St. Paul of the Cross (1694 - 1775) took his religious name from his fervent devotion to the Passion of the Lord. That deep devotion helped him to be an effective minister of the Gospel and to make it through a long period of spiritual dryness.

Early Life and a Calling

Paul was born to Luca Daniel and Anna Maria Daneoin in the Piedmont region of Italy. He was the second oldest child of sixteen born to the couple. (Although only six survived past infancy.) The family was pious and trained Paul in the ways of the faith. The father was particularly known for his devotion and a close uncle was a priest.

Around the age of nineteen, Paul had what he would call a conversion experience.

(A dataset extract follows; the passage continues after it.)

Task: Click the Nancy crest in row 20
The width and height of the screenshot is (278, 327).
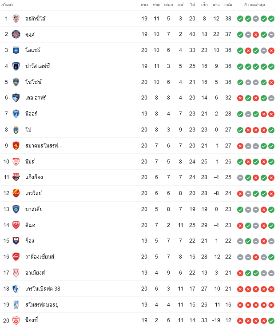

Through this experience, he sensed a call to religious life and subsequently turned down the marriage which had been arranged for him by his family. Not long after that he also refused to accept a large inheritance from one of his uncles.

Instead, Paul, volunteered to fight in the Venetian army in a crusade against the Turks. However, Paul's military service was short-lived as the call to a religious life grew stronger, and he left the army to return home.

Then in 1720, when Paul was around twenty-six years of age, he had a series of visions that confirmed his calling. In one vision, the Blessed Virgin Mary appeared to him wearing a black habit with a white symbol which bore the name of her Holy Son and the image of a cross. Our Lady directed him to found an order dedicated to preaching the Passion of the Lord and for the order to use the habit which she wore.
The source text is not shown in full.